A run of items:
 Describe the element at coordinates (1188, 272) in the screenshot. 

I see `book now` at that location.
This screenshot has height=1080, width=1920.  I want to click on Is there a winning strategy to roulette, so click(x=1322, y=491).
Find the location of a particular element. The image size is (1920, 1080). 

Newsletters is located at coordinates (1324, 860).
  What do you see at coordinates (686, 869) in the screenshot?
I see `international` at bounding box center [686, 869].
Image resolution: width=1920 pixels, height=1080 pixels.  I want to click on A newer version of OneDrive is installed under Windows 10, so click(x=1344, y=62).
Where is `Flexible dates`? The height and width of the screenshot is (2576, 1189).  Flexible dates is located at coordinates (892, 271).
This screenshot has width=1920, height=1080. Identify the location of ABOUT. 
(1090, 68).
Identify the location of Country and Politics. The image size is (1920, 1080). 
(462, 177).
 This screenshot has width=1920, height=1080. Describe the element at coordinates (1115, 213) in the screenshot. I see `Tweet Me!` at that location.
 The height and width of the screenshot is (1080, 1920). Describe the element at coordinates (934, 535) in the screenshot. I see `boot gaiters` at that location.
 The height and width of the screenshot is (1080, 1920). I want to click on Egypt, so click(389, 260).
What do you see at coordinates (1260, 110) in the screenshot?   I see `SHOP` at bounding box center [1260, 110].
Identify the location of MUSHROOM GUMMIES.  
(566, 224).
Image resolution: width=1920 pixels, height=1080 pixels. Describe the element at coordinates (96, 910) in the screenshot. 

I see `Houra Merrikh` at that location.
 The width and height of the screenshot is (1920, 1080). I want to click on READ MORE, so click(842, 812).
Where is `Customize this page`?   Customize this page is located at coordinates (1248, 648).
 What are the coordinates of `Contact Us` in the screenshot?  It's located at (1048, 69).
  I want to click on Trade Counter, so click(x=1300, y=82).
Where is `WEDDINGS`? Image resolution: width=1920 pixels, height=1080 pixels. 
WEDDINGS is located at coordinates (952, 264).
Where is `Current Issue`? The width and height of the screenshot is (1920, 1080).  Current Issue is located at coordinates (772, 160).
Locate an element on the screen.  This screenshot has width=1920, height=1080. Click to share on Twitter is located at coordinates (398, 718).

■ WHAT THE TASK ASKS ■
Can you render all the items above as a numbered list, with the blank lines left out?

■ SOLUTION TO THIS EXERCISE ■
1.  Describe the element at coordinates (1188, 272) in the screenshot. 
2. I see `book now` at that location.
3. This screenshot has height=1080, width=1920.  I want to click on Is there a winning strategy to roulette, so click(x=1322, y=491).
4. Find the location of a particular element. The image size is (1920, 1080). 
5. Newsletters is located at coordinates (1324, 860).
6.   What do you see at coordinates (686, 869) in the screenshot?
7. I see `international` at bounding box center [686, 869].
8. Image resolution: width=1920 pixels, height=1080 pixels.  I want to click on A newer version of OneDrive is installed under Windows 10, so click(x=1344, y=62).
9. Where is `Flexible dates`? The height and width of the screenshot is (2576, 1189).  Flexible dates is located at coordinates (892, 271).
10. This screenshot has width=1920, height=1080. Identify the location of ABOUT. 
11. (1090, 68).
12. Identify the location of Country and Politics. The image size is (1920, 1080). 
13. (462, 177).
14.  This screenshot has width=1920, height=1080. Describe the element at coordinates (1115, 213) in the screenshot. I see `Tweet Me!` at that location.
15.  The height and width of the screenshot is (1080, 1920). Describe the element at coordinates (934, 535) in the screenshot. I see `boot gaiters` at that location.
16.  The height and width of the screenshot is (1080, 1920). I want to click on Egypt, so click(389, 260).
17. What do you see at coordinates (1260, 110) in the screenshot?   I see `SHOP` at bounding box center [1260, 110].
18. Identify the location of MUSHROOM GUMMIES.  
19. (566, 224).
20. Image resolution: width=1920 pixels, height=1080 pixels. Describe the element at coordinates (96, 910) in the screenshot. 
21. I see `Houra Merrikh` at that location.
22.  The width and height of the screenshot is (1920, 1080). I want to click on READ MORE, so click(842, 812).
23. Where is `Customize this page`?   Customize this page is located at coordinates (1248, 648).
24.  What are the coordinates of `Contact Us` in the screenshot?  It's located at (1048, 69).
25.   I want to click on Trade Counter, so click(x=1300, y=82).
26. Where is `WEDDINGS`? Image resolution: width=1920 pixels, height=1080 pixels. 
27. WEDDINGS is located at coordinates (952, 264).
28. Where is `Current Issue`? The width and height of the screenshot is (1920, 1080).  Current Issue is located at coordinates (772, 160).
29. Locate an element on the screen.  This screenshot has width=1920, height=1080. Click to share on Twitter is located at coordinates (398, 718).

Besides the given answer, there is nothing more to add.